7 May 1998 Edition
Six more POWS transferred
Balcombe Street Volunteers come home
``Welcome but long overdue'' was the verdict of Sinn Féin Ard Chomhairle member Martin Ferris on the transfer of six republican prisoners to Ireland from Britain last Tuesday 5 May.
Harry Duggan and Joe O'Connell from Clare, Hugh Doherty from Donegal, Eddie Butler from Limerick, Paul Magee from Belfast and Liam Quinn from San Francisco left years of isolation and sub-human conditions in British Jails to await permanent release in Ireland.
In a statement Ferris said ``Today's transfer of six republicans to Ireland from Britain is welcome but long overdue. Four of these prisoners have served over 23 years and had been told prior to Christmas that they would have to serve their entire lives in Jail.
``The harsh treatment endured by these prisoners over the years has been exacerbated by the treatment of their families who on arrival from Ireland for visits were regularly told that the prison had been moved. Over this lengthy period these men were consistently denied compassionate parole''.
Ferris also stressed that ``All of the remaining political prisoners in England who wish to transfer to Ireland should be transferred pending release''.
Former Crumlin Road Gaol escaper Paul Magee gave a clenched fist salute upon hitting the tarmac at Baldonnel airport, a salute not seen in public since Bodenstown 1981. He has been incarcerated in prisons in the 26 and Six Counties as well as Britain.

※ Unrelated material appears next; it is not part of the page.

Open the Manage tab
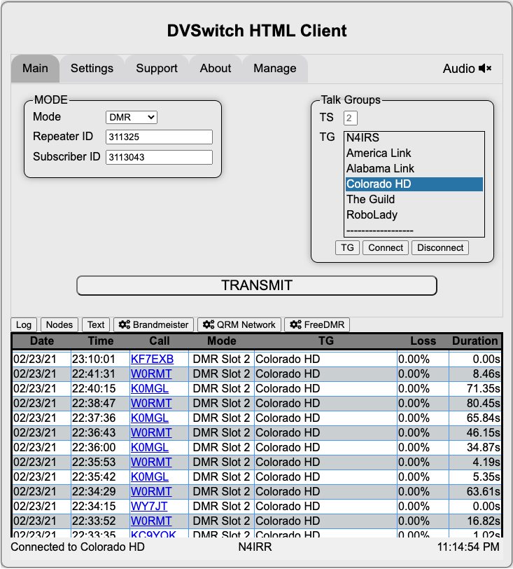 [274, 68]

The other five prisoners transferred were all members of an IRA active service unit operating in Britain in the mid 1970s. Hugh Doherty, Martin O'Connell, Eddie Butler and Harry Duggan were arrested in London's Balcombe Street in December 1975.
During their trial the four instructed their lawyers to ''draw attention to the fact that four totally innocent people ''were serving ``massive sentences'' for three bombings in Woolwich and Guilford.
The British prosecution service ignored these statements and for 15 years the Guildford Four languished in British prisons.
In February 1977 Martin O'Connell spoke for the Four. He also told the court:
``No mention has been made in this court of the violence suffered by the Irish people; of the use of internment without trial in the Six Counties; of the conviction before the European Court of Human rights of the British Government for the torture of Irish people; nor the many brutalities of British colonial rule.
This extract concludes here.